Linux Network Administration Course

This course expands on basic UNIX system administration by covering the fundamentals of UNIX network administration.
Furthermore, the course focuses on
  1. TCP/IP networking under UNIX,
  2. network monitoring, and
  3. debugging.

Versions of UNIX covered

The course also covers the variations between the Solaris, Linux, AIX, and HP-UX operating systems.
The examples and exercises, however, focus on using a Linux or a Solaris system.
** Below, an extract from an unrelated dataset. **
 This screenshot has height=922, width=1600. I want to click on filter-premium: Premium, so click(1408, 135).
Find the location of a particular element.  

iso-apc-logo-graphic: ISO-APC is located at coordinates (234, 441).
In cases where the commands or procedures vary significantly between Linux and Solaris, two versions of examples and exercises are offered.One course is for Linux and the other for Solaris.

Which core concepts should a Linux Administrator understand?
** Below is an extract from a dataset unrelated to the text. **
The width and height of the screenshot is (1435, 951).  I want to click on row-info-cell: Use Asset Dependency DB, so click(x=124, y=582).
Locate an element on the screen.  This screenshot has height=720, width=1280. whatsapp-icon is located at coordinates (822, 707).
A Linux administrator should understand the following core concepts:
  1. Operating System Fundamentals: knowledge of the Linux file system hierarchy, process management, and system startup and shutdown.
  2. File System Management: understanding of disk partitioning, file system types, and creating, mounting, and unmounting file systems.
  3. Package Management: knowledge of using package managers such as apt, yum, or dnf to install, update, and remove software packages.
  4. Network Configuration: ability to configure and manage network interfaces, routing, firewall rules, and network services such as DHCP, DNS, and NTP.
  5. Security: understanding of basic security concepts like permissions, user and group management, file and directory security, and security-enhancing tools like SELinux.
  6. System Monitoring: knowledge of using tools like top, ps, df, and free to monitor system performance, and knowledge of log files and system event logs.
  7. Bash scripting: ability to write shell scripts to automate tasks and perform operations on large groups of systems.
  8. Virtualization: understanding of virtualization technologies such as KVM, Xen, and VMware, and the ability to create, manage, and monitor virtual machines.
  9. High Availability: knowledge of concepts and tools used to achieve high availability such as clustering, load balancing, and failover.

Course goals

After completing the course, you will be able to:
  1. Describe in general terms the different layers in the TCP/IP protocol
  2. Understand the rules governing IP address classes and netmasks
  3. Configure the resolver library to arrange for TCP/IP name service
  4. Bring interfaces up and down, and set their IP addresses and netmasks
  5. Set the default route in the kernel routing table
  6. Describe the difference between TCP and UDP services
  7. Understand the significance of the /etc/services file and well-known port numbers
  8. Configure the inet daemon, which controls many Internet services
  9. Briefly describe many common services, and use telnet to contact servers directly
  10. Use the ping command to test network connectivity
  11. Use the netstat command to examine kernel tables pertaining to networking
  12. Use the traceroute command to discover network paths
  13. Use tcpdump to examine all network traffic

The TCP/IP Protocol has played an essential role in the development of the internet. It may very well be argued that without the the seven layers of the OSI model, the internet may never have come into existence.